• WHAT IS ASKED
Reproduce the items from the line with "This screenshot has height=418, width=585." up to and including the line with "Shop now under", without the pictures.

• SUPPLIED MATERIAL
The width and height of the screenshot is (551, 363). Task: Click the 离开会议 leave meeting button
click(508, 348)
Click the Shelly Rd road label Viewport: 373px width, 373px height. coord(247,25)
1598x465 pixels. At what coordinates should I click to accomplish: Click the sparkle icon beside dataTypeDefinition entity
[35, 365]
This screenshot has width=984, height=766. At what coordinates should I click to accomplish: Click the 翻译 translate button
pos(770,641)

...

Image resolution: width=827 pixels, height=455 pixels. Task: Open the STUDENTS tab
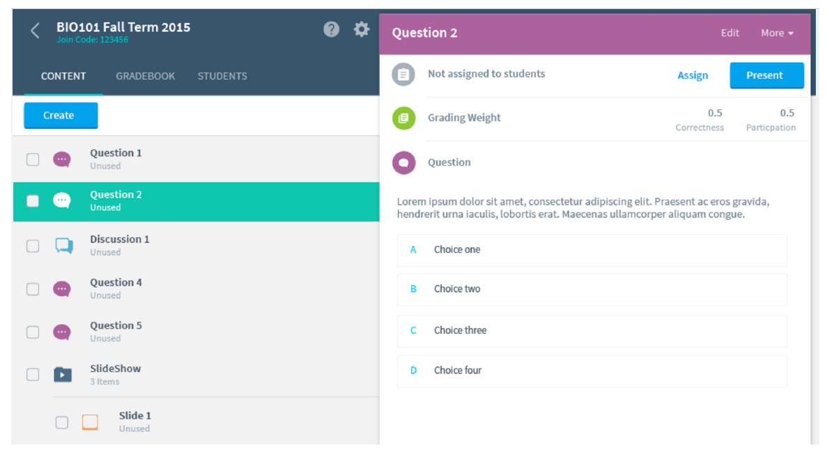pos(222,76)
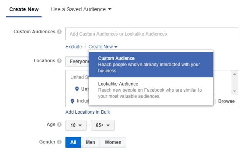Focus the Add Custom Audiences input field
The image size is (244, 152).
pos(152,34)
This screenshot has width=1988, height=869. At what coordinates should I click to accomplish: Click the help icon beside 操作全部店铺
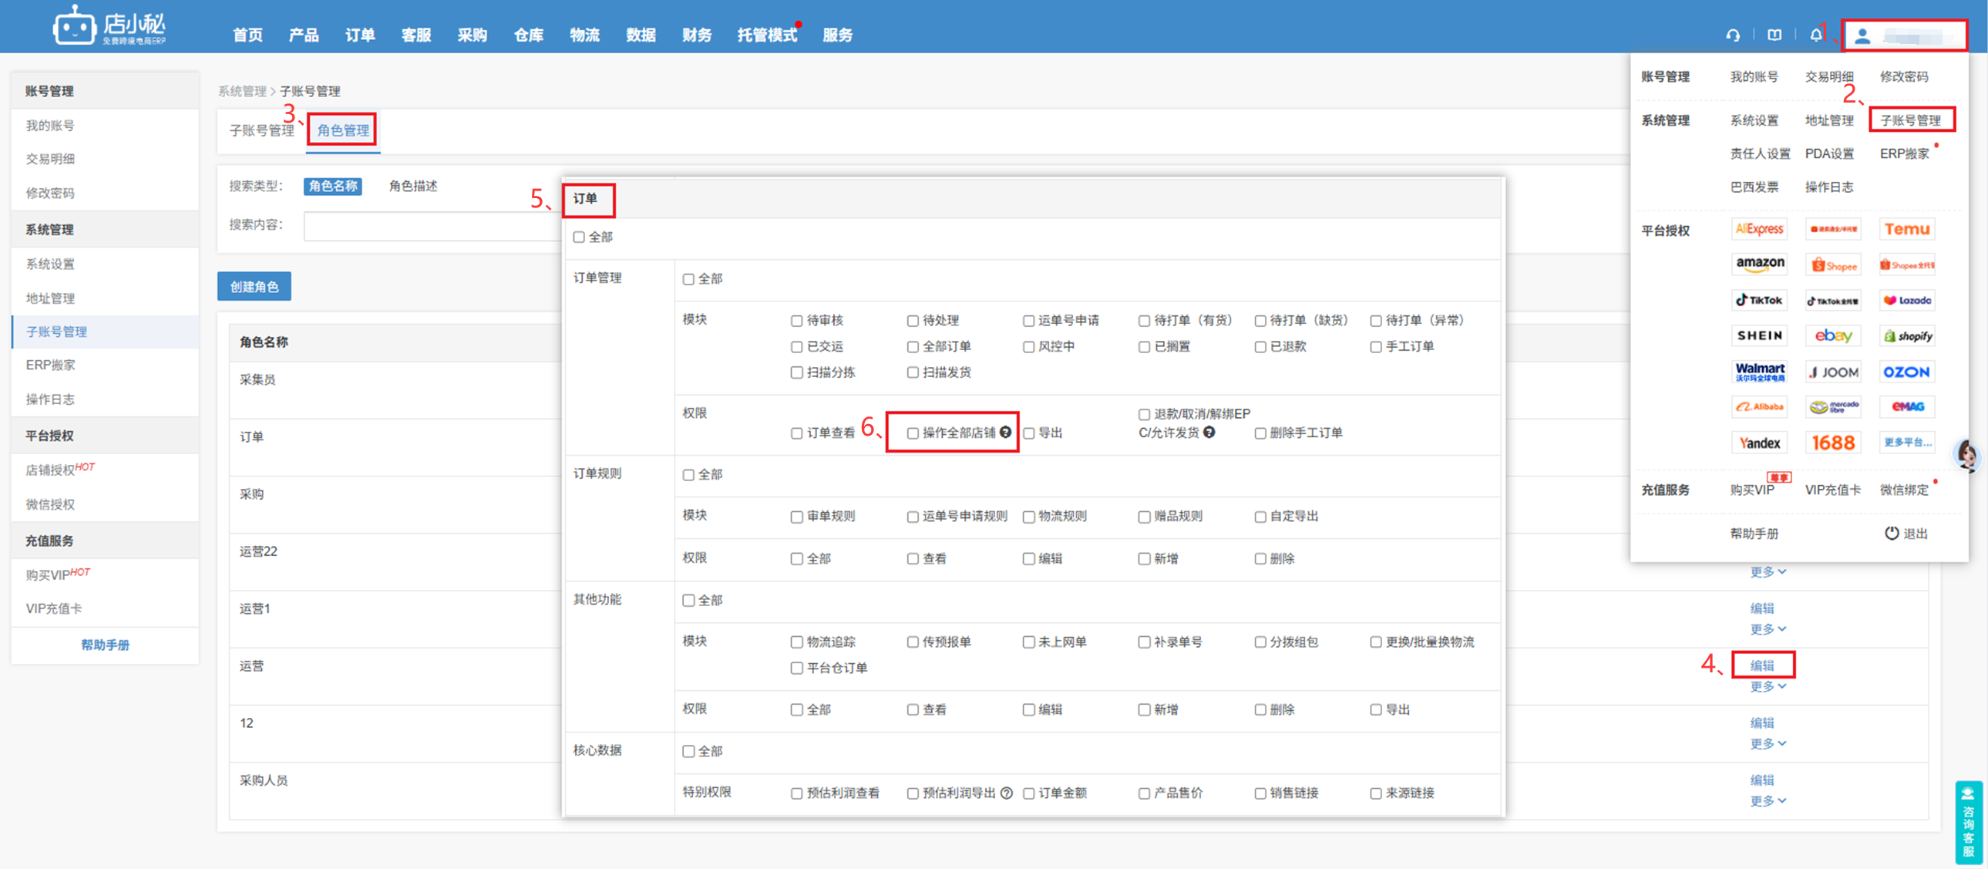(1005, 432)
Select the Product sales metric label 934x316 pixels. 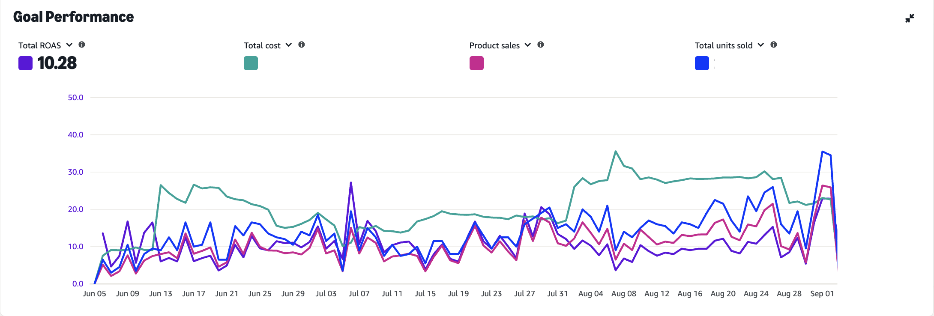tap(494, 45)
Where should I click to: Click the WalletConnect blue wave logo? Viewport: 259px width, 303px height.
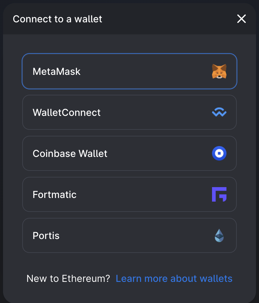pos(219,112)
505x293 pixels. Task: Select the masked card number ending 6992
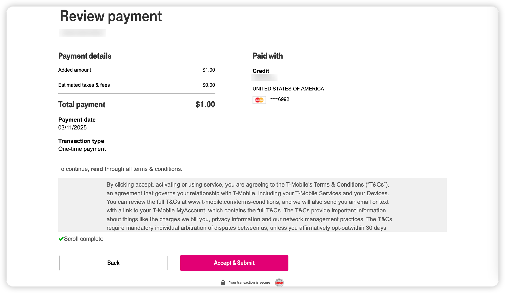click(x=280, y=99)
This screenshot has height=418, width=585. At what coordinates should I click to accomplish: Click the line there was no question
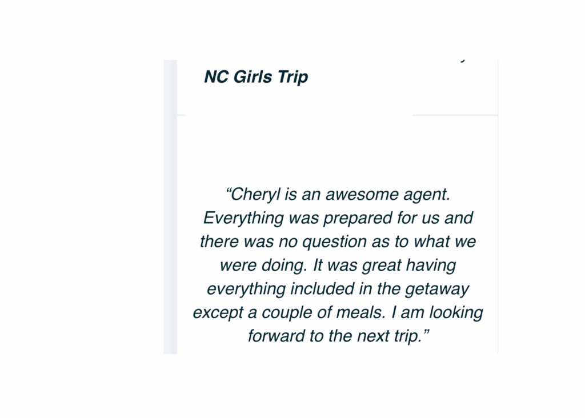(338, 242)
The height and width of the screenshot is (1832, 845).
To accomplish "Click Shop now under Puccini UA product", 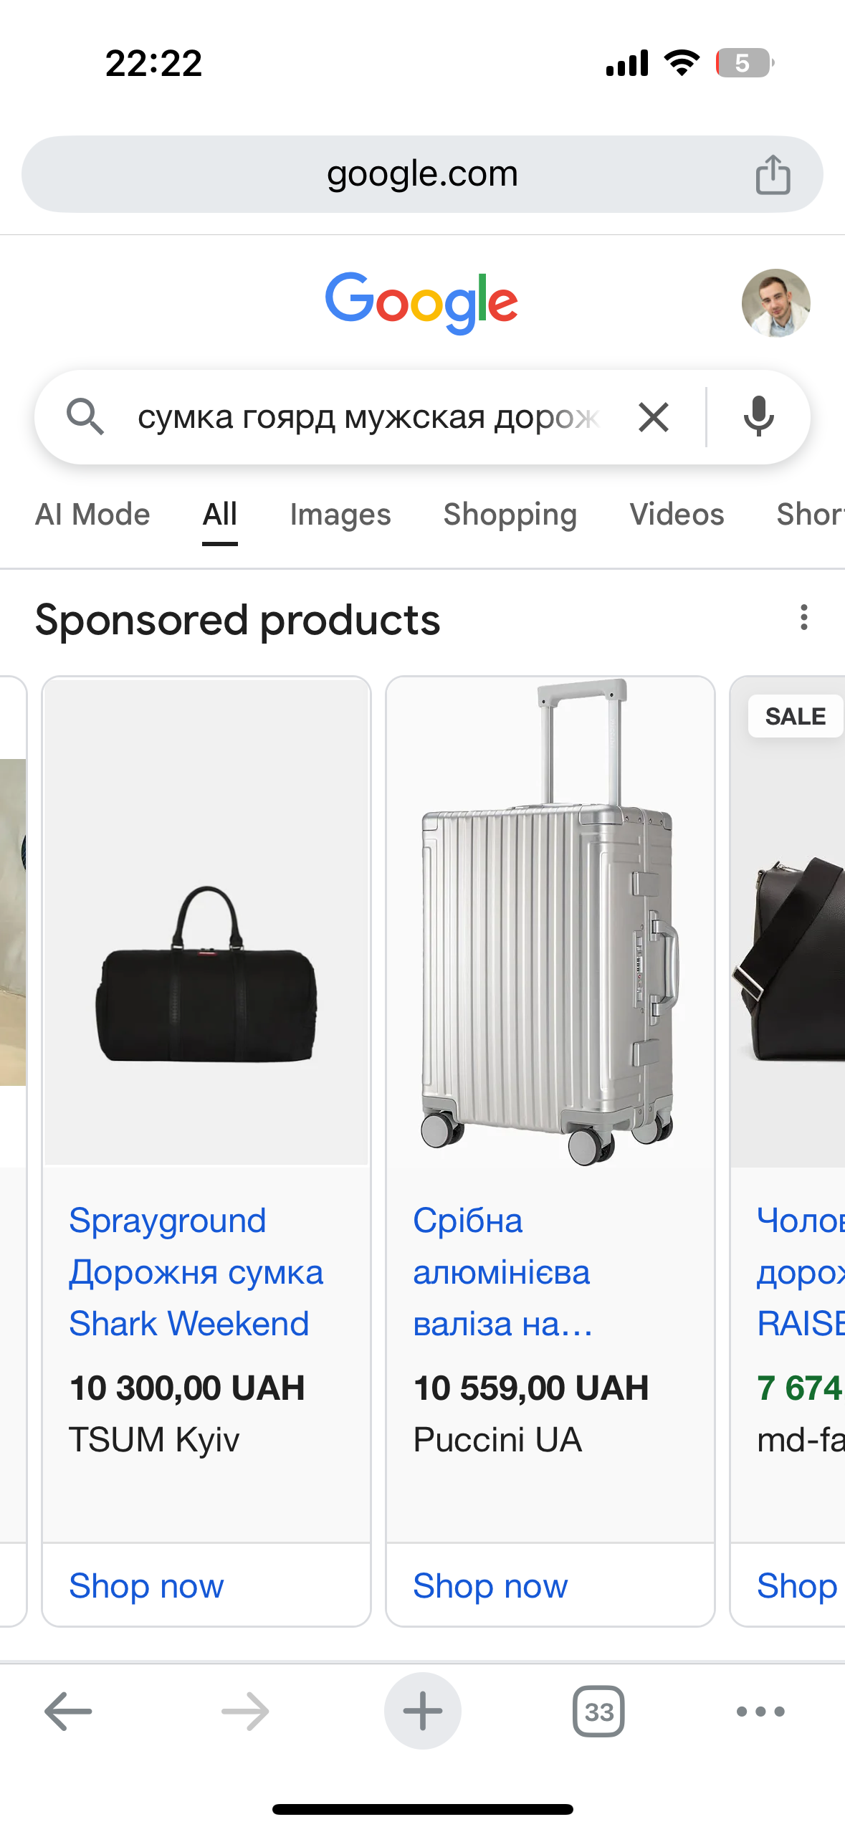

---

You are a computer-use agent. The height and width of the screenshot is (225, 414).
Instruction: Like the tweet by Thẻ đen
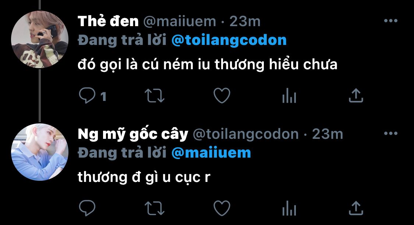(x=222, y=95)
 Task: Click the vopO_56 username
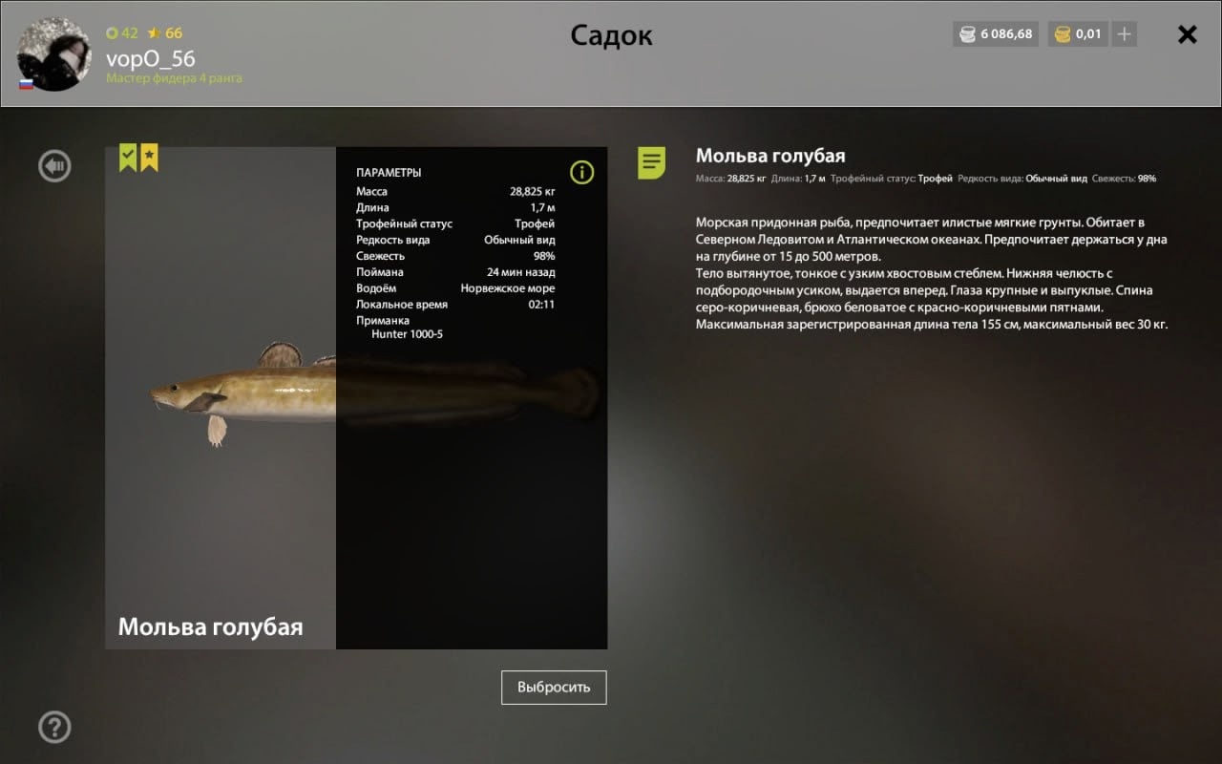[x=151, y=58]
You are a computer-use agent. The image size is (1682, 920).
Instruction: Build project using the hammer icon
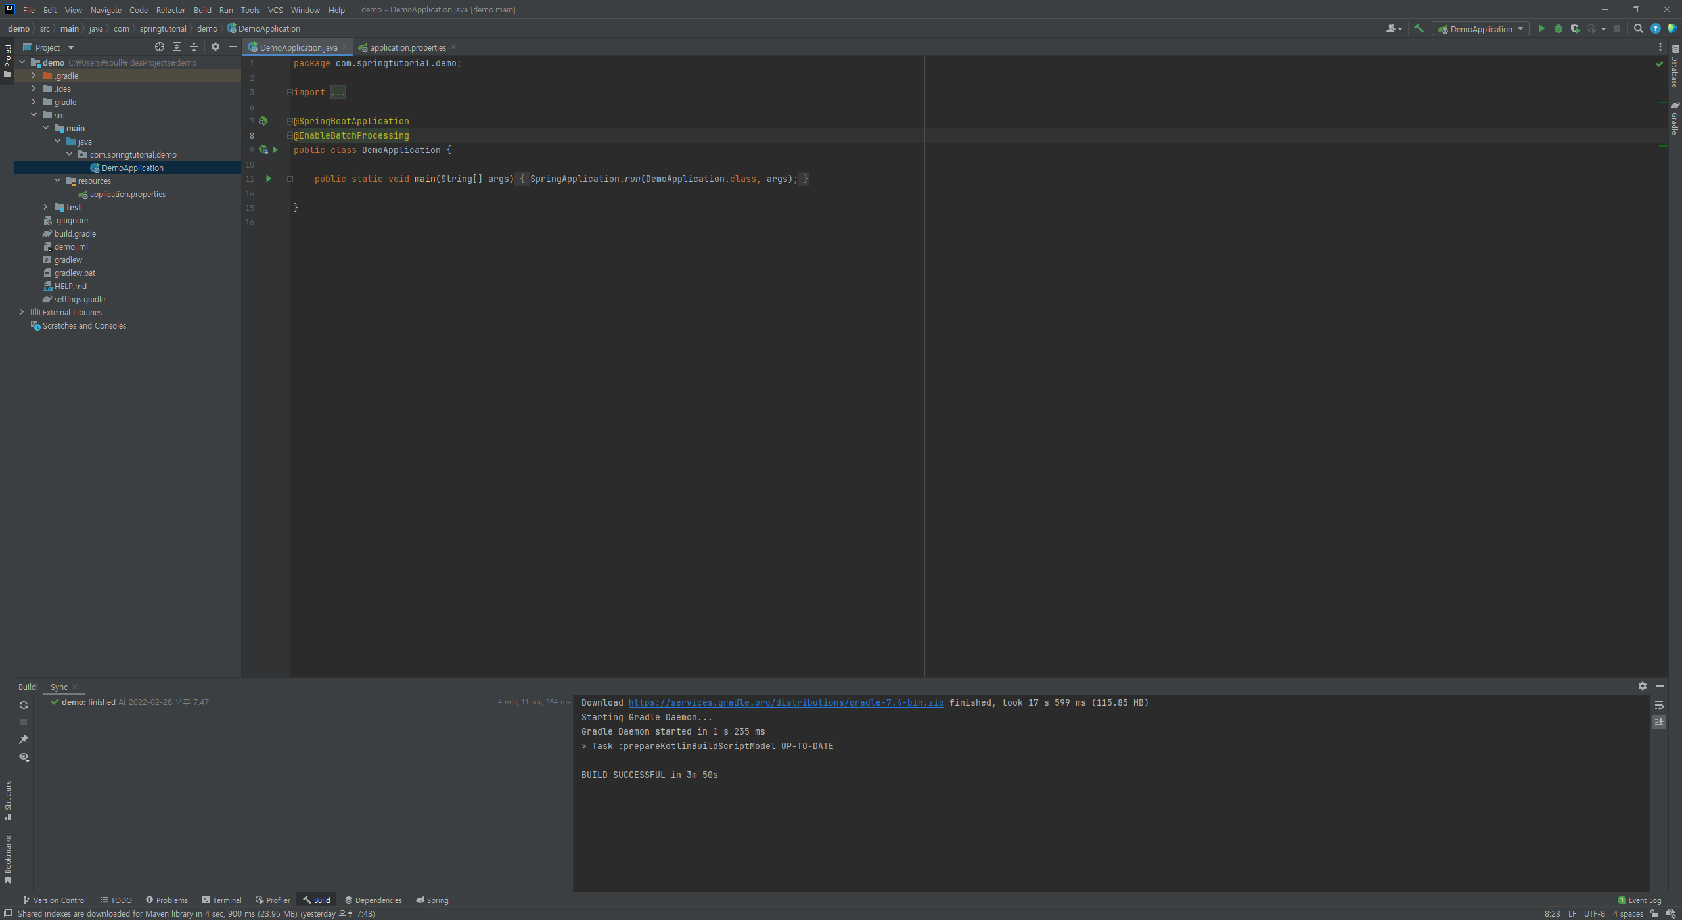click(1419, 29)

• SOLUTION FOR THIS TASK
This screenshot has height=418, width=585. At what coordinates should I click to accomplish: Click the line there was no question
(338, 242)
The height and width of the screenshot is (1832, 845).
To accomplish "Click Shop now under Puccini UA product", 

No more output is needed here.